# Seitenauszug:

# # #

Was fehlt einem, wenn man brave, rechtliche Eltern achtungs- und liebenswerte Freunde, geistvolle und mannigfache Bekannte, einen unbescholtnen Ruf, eine gefällige Gestalt, konventionelle Lebensart, einen meistens gesunden Körper, angemessene Beschäftigungen, angenehme und nützliche Fertigkeiten, eine heitere Seele, ein mäßiges Auskommen, mannigfaltige Schönheiten der Natur und Kunst um sich her, ein im ganzen zufriedenes Gewissen – und entweder die Liebe, die Welt und das Familienleben noch vor sich – oder die Liebe neben sich, die Welt hinter sich, und eine gut geratene Familie um sich hat? – Ich dächte, dort nichts als fleißiger Mut und geduldiges Vertrauen – hier nichts als Glauben und ein freundlicher Tod.

(17. Junius.) Es ist doch keine größere Freude, als alles zu verstehn, überall zu Hause zu sein, von allem Bescheid zu wissen, überall sich helfen zu können. Will man dann auch überall das Rechte, sucht man überall guten, lebendigen Willen zu erregen, zu erhalten und alles zu einer schönen Absicht zu erheben, so kann man sich getrost für einen musterhaften Menschen halten und sich herzlich liebhaben und verehren.

 

Hauptbeschäftigungen

Meine Hauptbeschäftigungen sollen jetzt 1. die Enzyklopädistik, 2. ein Roman, 3. der Brief an Schlegel sein. Im letzteren werde ich ein Bruchstück aus 1. so romantisch als möglich vortragen. (Soll es eine Recherche oder Essai, eine Sammlung Fragmente, ein Lichtenbergischer Kommentar, ein Bericht, ein Gutachten, eine Geschichte, eine Abhandlung, eine Rezension, eine Rede, ein Monolog oder Bruchstück eines Dialogs usw. werden?)

# # #

# Ziele:
[1] Gib die Datensätze vom Anfang bis einschließlich der Zeile mit "click(x=759, y=225)" unverändert wieder.
[2] Schreibe den Seitenauszug über Lebensglück und geplante Hauptbeschäftigungen im Anschluss an seinen letzten Satz weiter.
Der Seitenauszug und die Datensätze haben inhaltlich nichts miteinander zu tun.

Daten zur Lokalisierung von Wörtern und Elementen

# # #

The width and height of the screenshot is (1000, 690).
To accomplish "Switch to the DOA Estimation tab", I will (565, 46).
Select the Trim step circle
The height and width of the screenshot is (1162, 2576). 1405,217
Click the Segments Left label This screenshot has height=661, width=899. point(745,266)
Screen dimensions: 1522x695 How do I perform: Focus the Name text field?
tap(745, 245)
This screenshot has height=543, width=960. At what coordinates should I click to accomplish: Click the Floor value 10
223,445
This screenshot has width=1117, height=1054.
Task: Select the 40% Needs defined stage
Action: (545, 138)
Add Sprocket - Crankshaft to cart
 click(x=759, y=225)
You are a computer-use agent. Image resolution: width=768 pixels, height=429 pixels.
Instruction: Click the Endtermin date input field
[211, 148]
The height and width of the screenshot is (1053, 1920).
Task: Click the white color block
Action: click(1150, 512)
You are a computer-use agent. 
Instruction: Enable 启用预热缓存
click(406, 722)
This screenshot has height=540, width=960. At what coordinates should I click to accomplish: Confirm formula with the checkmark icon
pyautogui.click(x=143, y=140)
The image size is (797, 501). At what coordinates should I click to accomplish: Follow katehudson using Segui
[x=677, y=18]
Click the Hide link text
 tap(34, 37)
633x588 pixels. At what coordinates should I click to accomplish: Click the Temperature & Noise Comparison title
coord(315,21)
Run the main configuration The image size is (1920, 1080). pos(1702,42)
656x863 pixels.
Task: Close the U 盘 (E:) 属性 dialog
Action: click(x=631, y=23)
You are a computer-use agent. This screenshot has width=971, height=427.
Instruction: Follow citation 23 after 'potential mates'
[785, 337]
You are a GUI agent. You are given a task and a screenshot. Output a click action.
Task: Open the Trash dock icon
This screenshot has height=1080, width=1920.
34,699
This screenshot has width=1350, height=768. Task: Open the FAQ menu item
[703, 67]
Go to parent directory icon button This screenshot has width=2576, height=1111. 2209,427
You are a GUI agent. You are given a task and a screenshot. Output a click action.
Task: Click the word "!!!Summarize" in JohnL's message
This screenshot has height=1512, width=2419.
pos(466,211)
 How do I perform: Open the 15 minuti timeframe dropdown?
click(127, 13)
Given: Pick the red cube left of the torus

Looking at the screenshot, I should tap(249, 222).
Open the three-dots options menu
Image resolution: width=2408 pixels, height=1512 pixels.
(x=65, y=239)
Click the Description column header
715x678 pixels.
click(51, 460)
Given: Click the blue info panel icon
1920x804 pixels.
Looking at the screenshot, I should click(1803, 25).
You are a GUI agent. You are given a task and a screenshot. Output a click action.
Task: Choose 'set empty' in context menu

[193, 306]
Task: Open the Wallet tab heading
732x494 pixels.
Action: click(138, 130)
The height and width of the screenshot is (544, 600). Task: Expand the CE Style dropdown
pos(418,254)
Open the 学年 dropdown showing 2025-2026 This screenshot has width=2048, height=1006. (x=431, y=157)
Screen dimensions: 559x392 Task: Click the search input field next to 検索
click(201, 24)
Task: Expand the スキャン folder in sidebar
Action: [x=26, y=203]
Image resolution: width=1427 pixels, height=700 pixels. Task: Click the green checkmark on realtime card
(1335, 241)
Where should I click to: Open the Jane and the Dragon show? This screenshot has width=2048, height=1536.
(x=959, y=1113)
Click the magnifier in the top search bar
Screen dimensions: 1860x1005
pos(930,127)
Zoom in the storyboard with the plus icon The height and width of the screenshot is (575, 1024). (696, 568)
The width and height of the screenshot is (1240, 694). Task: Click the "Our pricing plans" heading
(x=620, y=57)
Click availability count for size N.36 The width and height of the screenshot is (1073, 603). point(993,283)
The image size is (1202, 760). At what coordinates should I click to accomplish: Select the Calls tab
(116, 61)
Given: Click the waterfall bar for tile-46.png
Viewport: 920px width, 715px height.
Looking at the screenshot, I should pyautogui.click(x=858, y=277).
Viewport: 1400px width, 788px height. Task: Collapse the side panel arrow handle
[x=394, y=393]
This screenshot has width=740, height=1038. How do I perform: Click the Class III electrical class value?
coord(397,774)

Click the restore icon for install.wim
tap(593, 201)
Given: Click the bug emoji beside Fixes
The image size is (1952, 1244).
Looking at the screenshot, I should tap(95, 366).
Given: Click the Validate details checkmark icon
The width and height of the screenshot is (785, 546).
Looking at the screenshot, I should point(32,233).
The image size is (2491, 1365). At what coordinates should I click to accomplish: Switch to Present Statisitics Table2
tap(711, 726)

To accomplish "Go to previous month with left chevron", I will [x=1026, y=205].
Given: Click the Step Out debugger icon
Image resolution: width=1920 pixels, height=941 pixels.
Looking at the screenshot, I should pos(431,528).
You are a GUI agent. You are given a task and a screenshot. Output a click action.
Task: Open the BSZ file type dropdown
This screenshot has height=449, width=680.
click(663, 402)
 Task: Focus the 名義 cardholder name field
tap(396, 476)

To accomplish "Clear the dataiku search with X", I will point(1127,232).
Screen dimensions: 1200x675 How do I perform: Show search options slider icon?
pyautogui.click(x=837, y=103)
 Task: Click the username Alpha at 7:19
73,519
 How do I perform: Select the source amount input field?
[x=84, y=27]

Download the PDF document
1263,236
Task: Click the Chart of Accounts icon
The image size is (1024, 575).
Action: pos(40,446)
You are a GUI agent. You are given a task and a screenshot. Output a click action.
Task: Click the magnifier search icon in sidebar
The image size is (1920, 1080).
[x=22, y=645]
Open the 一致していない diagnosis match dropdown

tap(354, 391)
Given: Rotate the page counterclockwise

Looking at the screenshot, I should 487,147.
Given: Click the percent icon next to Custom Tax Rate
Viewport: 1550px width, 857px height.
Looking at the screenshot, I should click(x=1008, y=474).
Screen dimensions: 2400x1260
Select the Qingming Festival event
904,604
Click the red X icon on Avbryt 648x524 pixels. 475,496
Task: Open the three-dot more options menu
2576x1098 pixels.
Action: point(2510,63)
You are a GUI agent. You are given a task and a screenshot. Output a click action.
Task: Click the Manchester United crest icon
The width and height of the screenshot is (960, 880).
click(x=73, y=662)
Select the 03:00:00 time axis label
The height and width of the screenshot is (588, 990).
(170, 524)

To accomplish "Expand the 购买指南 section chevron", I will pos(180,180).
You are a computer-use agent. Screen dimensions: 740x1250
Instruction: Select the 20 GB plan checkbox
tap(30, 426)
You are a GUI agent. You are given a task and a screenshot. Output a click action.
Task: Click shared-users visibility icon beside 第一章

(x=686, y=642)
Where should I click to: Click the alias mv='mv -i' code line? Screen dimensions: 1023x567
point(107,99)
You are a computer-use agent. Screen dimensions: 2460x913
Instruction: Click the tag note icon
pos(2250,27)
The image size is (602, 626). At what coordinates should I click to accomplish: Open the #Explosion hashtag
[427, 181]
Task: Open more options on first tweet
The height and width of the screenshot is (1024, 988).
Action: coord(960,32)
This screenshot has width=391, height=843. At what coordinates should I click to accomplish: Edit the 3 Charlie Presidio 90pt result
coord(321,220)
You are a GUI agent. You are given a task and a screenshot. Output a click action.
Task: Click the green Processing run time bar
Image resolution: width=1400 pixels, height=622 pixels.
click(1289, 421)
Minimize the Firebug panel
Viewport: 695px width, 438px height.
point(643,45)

# # #

# Die Antworten:
[1]
The width and height of the screenshot is (1000, 690).
To accomplish "Switch to the DOA Estimation tab", I will (565, 46).
Select the Trim step circle
The height and width of the screenshot is (1162, 2576). 1405,217
Click the Segments Left label This screenshot has height=661, width=899. point(745,266)
Screen dimensions: 1522x695 How do I perform: Focus the Name text field?
tap(745, 245)
This screenshot has height=543, width=960. At what coordinates should I click to accomplish: Click the Floor value 10
223,445
This screenshot has width=1117, height=1054.
Task: Select the 40% Needs defined stage
Action: (545, 138)
Add Sprocket - Crankshaft to cart
 click(x=759, y=225)

[2]
Jetzt will ich alle Wissenschaften speziell durchgehn und Materialien zur Enzyklopädistik sammeln. Erst die mathematischen, dann die übrigen; die Philosophie, Moral usw. zuletzt.

Gravitationslehre und Arythmetica universalis will ich zuerst durchgehn. Jener soll eine Stunde, dieser zwei Stunden gewidmet werden. Was mir nebenher einfällt, wird in das allgemeine Brouillon mit hineingeschrieben. Die übrige Zeit wird teils dem Roman, teils vermischter Lektüre gewidmet und der Chemie und Enzyklopädistik überhaupt.

Früh 6-12 folgen sich diese Stunden. Nachmittag ist, wenn früh keine Stunde verloren gegangen ist, Roman und Lektüre. Briefe unterbrechen alle Stunden. Die übrige Stunde früh kann der Motion und den Pausen gewidmet sein. Von 9-10 z.B. wird spazieren geritten oder von 11 bis 12. Wird früh von 6-7 etwa gelesen, so wird nachmittags eingeholt.

Jetzt kann ich nichts besseres tun als die Studien vollenden und Französisch langsam treiben. 2-3 Stunden alle Tage müssen auf die Länge etwas fruchten. Vor Vollendung der Studien kann ich auch nicht gut an andre Wissenschaften denken oder selbst Okkupationen vornehmen. Mein Geist wird sehr durch das Studium der französischen Sprache gewinnen, denn ich werde besonnener, gewandter und reicher an Wendungen. Je ruhiger und freier ich arbeiten werde, desto fester und egaler muß mein Stil werden.

Studien – Französisch – schöne Wissenschaften – Briefe – Offizialia – Offiziallektüre.

Alles nach einem Plan studieren.

Ich lese jetzt zu wenig und meditiere zu wenig.

Wieder etwas Chemie, Physik, Geographie, Geschichte, alte Chroniken usw. Don Quichotte, Shakespeare, Goethe, Tieck, Boccaz.

Die Revision des Wernerschen Systems und die Kritik meines Unternehmens muß nun die erste Arbeit sein. Bearbeitung der Logik, der Algeber usw. gehört dann zur Tagesordnung. (Die Briefe an die Schlegels. Ordnung meiner Papiere.)

Fertigkeit und Sicherheit und Präzision im philosophischen Kalkül – diese muß ich zu erlangen suchen.

Die Ordnung meiner Papiere hängt von meinem Wissenschaftssystem ab. Bezeichnung aller meiner Gedanken und Register dieser Verzeichnungen. Revision der Gedanken.

Könnt' ich nicht hier vielleicht noch Vorlesungen halten?

Ein Märchen sollt' ich wahrlich schreiben. Gesetze des Märchens.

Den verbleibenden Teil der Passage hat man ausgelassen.